Assoc. Prof. PhD. Raimundas Matulevicius, University of Tartu
Prof. PhD. Marlon Dumas, University of Tartu
Prof. PhD. Andreas L. Opdahl, University of Bergen, Norway
Assoc. Prof. PhD. Rafael Accorsi, University of Freiburg, Germany
Any given enterprise produces some value that is for the benefit of its customers. An enterprise can reach its business goals in an efficient and effective manner only if individuals and other enterprise resources, such as information systems, play together well. Business processes are an important concept to facilitating this effective collaboration.
These business processes are described with models that are called business process models. In recent years, modeling of these business process models has received considerable attention. This is due to the fact that information systems increasingly being designed to support business processes. Moreover, given the dynamic business environment that the digital economy has brought about, enterprises need to continuously evolve their business processes and supporting information systems in order to cope with market changes and to take advantage of technology innovations.

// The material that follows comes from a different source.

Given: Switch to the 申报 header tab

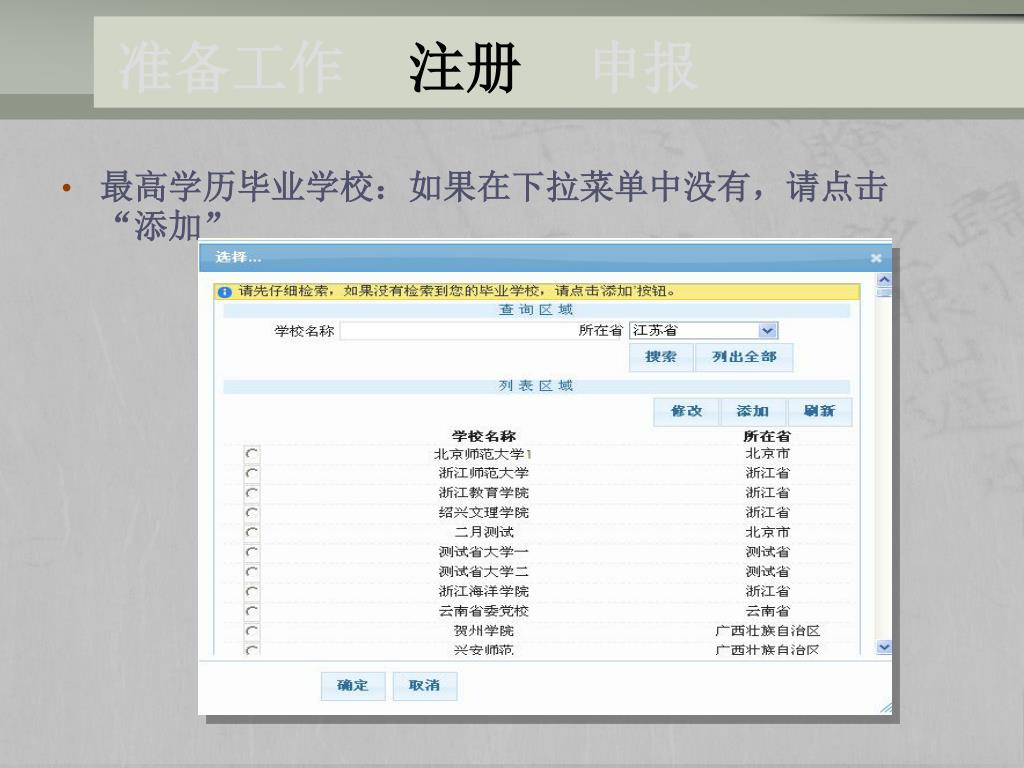Looking at the screenshot, I should (x=643, y=69).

This phenomenon increases the need for appropriate information security in business processes. Nowadays, the importance of security has gone far away from just ensuring the business continuity or protecting enterprise's assets; some authors claim security to be the driving force to do business at all. The major problems in existing methods for addressing security analysis are that, these approaches focuses on the implementation of security controls, and leaving behind the rationale for security. Similarly, the requirements elicitation is either missing or haphazard, this leads to miss some critical security requirements; and due to the dynamic and complicated nature of business processes the studies only addresses varying aspects but not the overall security of business processes.

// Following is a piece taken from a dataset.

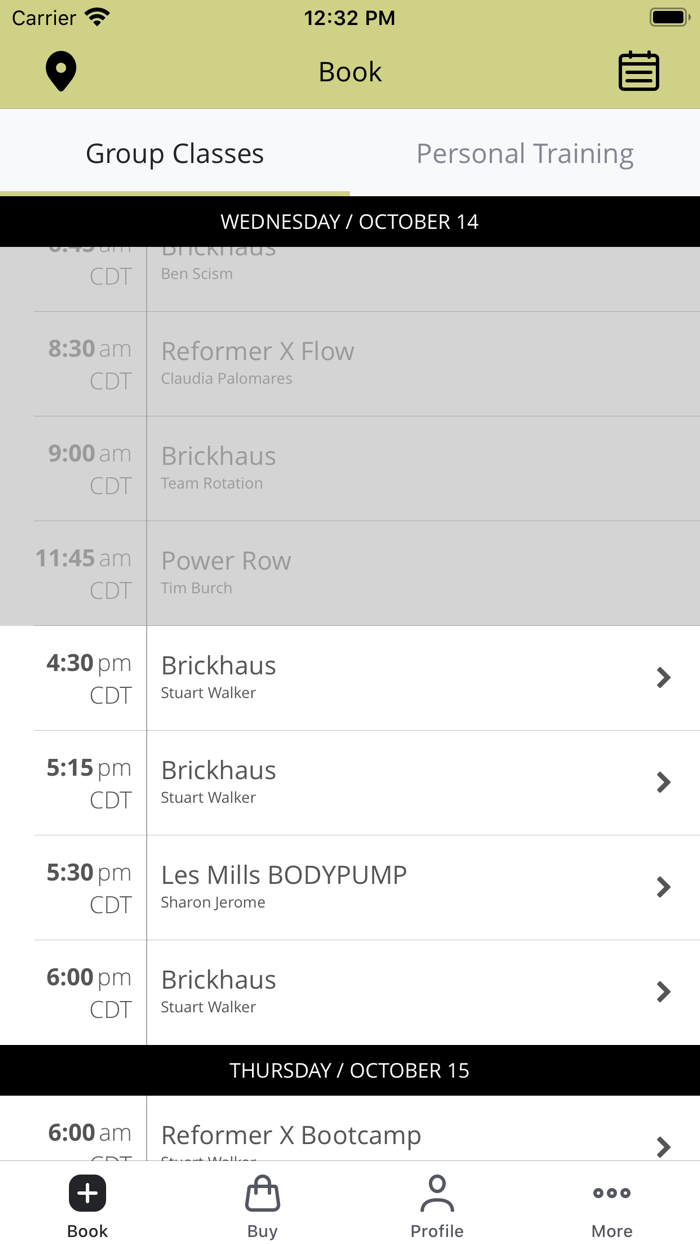Image resolution: width=700 pixels, height=1244 pixels.
Task: Open the calendar schedule icon
Action: pyautogui.click(x=638, y=71)
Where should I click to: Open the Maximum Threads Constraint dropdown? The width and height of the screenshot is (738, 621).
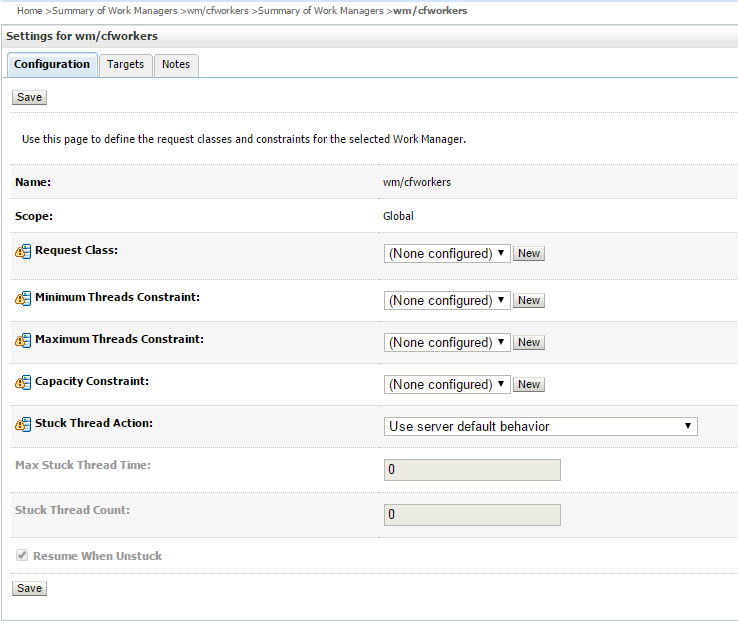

To consider this need, the approach taken in this thesis is to analyse the business process models from a security perspective to derive security objectives and requirements. The thesis has proposed three complementary contributions: Firstly, security risk-oriented patterns that integrate the security risk analysis into business process models. These patterns supports security risk concepts in business process models that business analyst can understand easily. Secondly, the taxonomy for assessing security in business processes. This taxonomy is used to classify the security risk-oriented patterns and helps analysts to apply these patterns in business process models. Finally, these contributions form a foundation for a method, security requirements elicitation from business processes (SREBP) that performs a systematic elicitation of security requirements for their business processes.
These contributions work together to support the security requirements elicitation from business process models, where, i) the identification of business assets and determination of security objectives are carried out from the enterprise's business processes. Moreover, ii) the elicitation of security requirements are performed on the operational business processes using contextual areas.